Really, running off old kit is the sysadmin equivalent to the "technical debt" talked about here in the context of messy spaghetti code. It's cheaper now, but will have to pay later. Usually with usurious interest.
You should keep servers closer to 3-5 years Your SysAdmin will say 3, the IRS says 5. It's generally agreed that after 5 you should give it to your little sister or use it in the test lab. I mean, I know people who run old servers for fun; a good friend of mine runs his website off a .com era 10 CPU sun enterprise. but that's hobby work, and even so his co-lo provider is loosing money on the deal he's getting.

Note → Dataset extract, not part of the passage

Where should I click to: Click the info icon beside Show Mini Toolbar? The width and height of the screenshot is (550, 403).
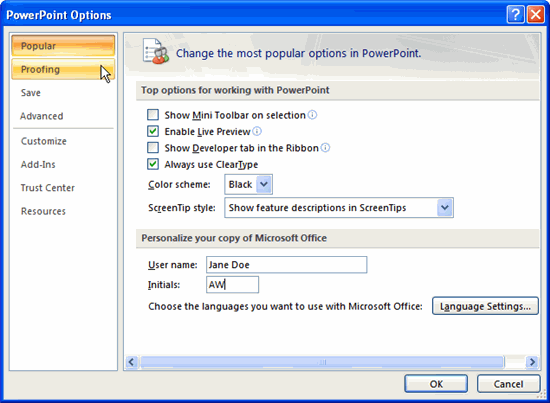[x=312, y=115]
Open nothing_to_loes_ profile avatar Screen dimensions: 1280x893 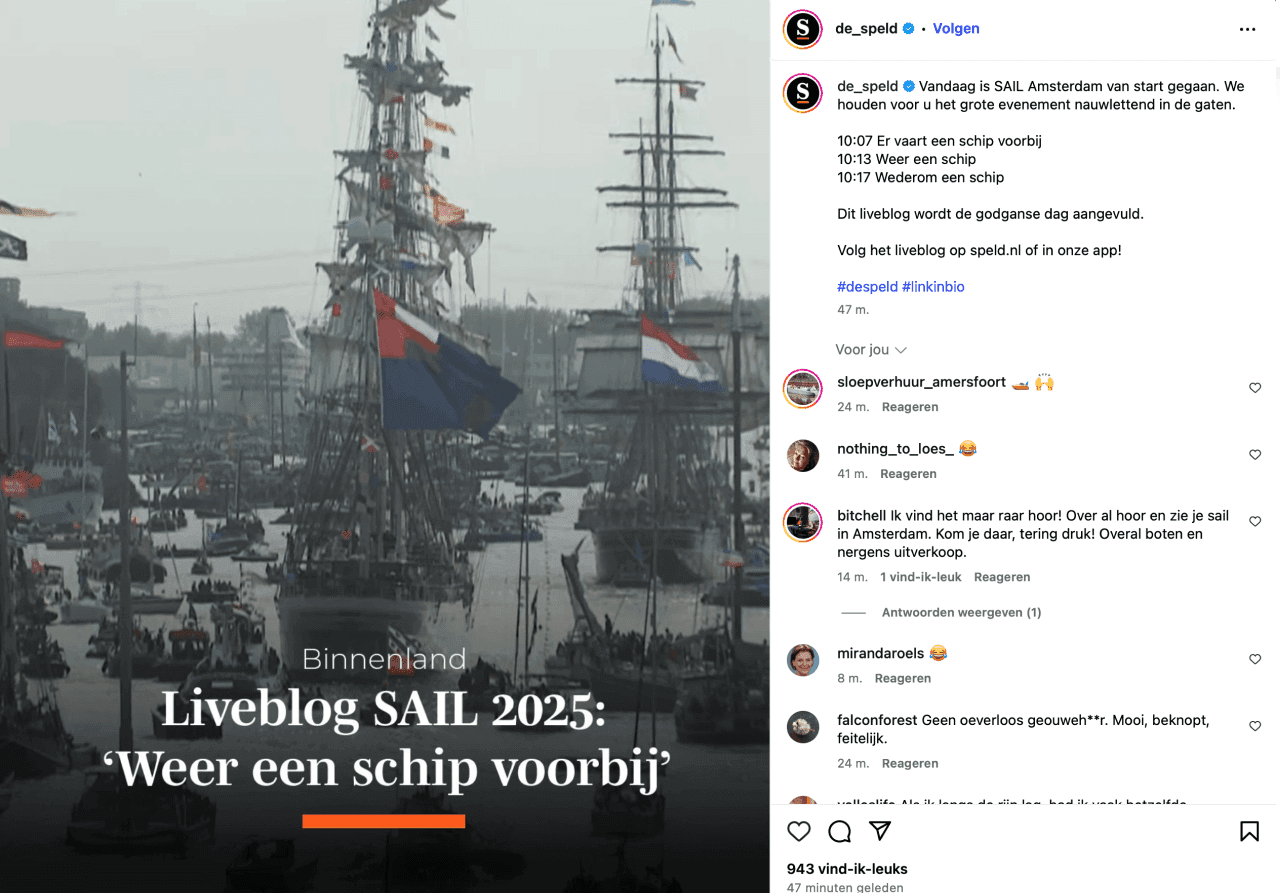pyautogui.click(x=803, y=455)
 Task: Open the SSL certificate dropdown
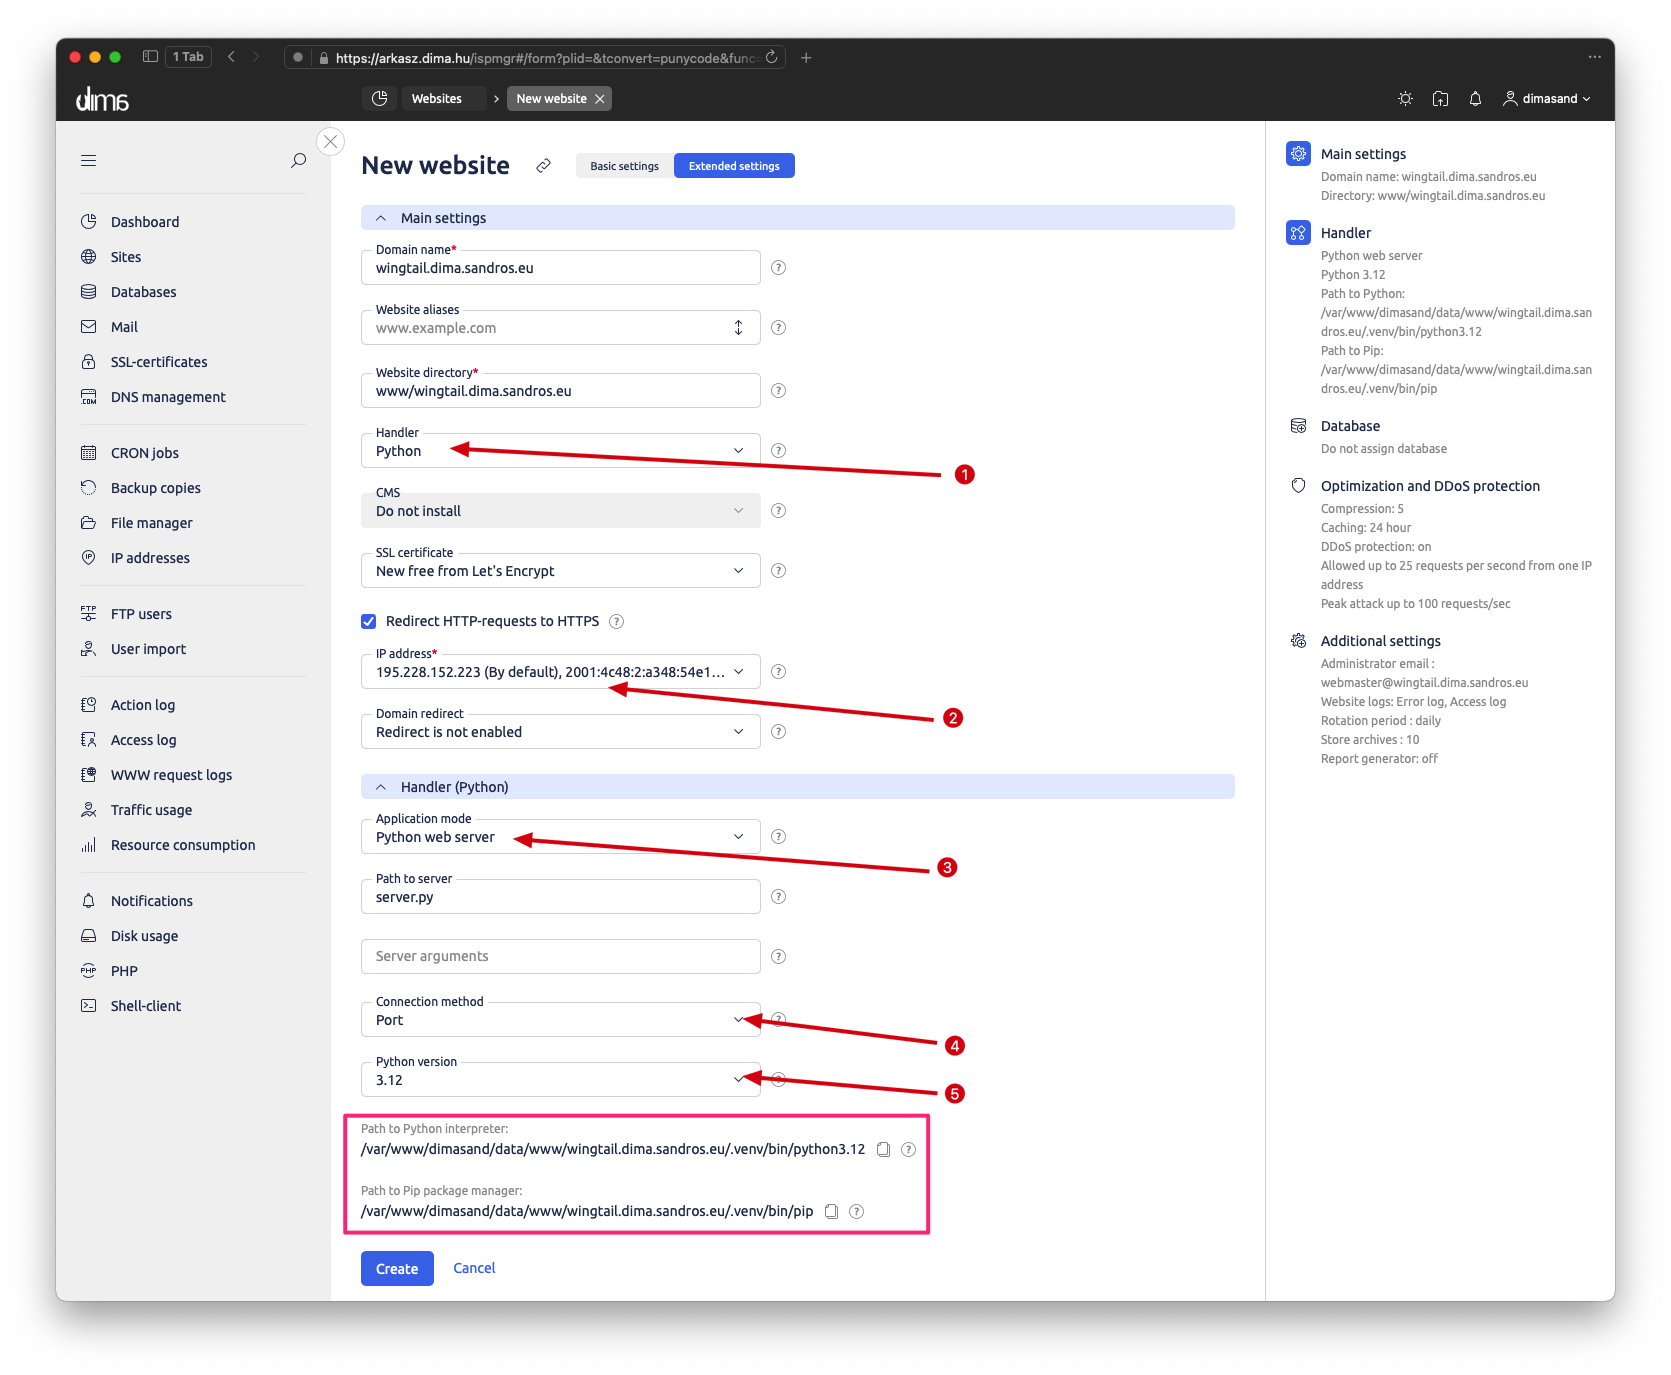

If he was paying for his own power, he'd probably step down to a single-socked 12 core opteron which would have more compute power and more ram, and use approximately 1/10th the power.
At my company, I estimate a reboot to cost me about a thousand dollars, that is, if everything comes up cleanly afterwards. Right now, we're debating if we should extend the servers out to four years rather than throwing them out after three. But in this case, I own the whole thing, rather than one department, so I feel it on both ends; both the problems caused by old garbage and the cost of buying new stuff.
Network hardware, generally speaking, lasts longer than server hardware, but depending on the badness of downtime on that particular network, a 5 year cycle still isn't bad, and running 10 year old kit is kind of crazy. (and if we are talking 100Mbps stuff, you are starting to talk about 10 year old kit.)
I remember at another contract gig, I was getting paid around seventy five bucks an hour (this was really a full time job in all but name, so they paid closer to full time job rates than short-term contract rates)
A lot of my time was spent repairing or cleaning up after 10 year old servers. Most of the time when I touched something? for what they were paying me alone, not counting downtime costs, they could usually have bought new kit. And half the time, these were critical dev servers; one of the hard drives failed years ago, and now the second was returning read errors. It was absolutely crazy that they didn't just replace all of this garbage at once.
I mean, they eventually did, I was actually hired on to help virtualize all these tiny 10 year old servers on to much larger, newer servers. But the job would have been quite a lot easier if they had replaced these servers after 5 years rather than 10. I suspect that the downtime and cleanup ended up being more expensive than the capital cost of new servers would have been.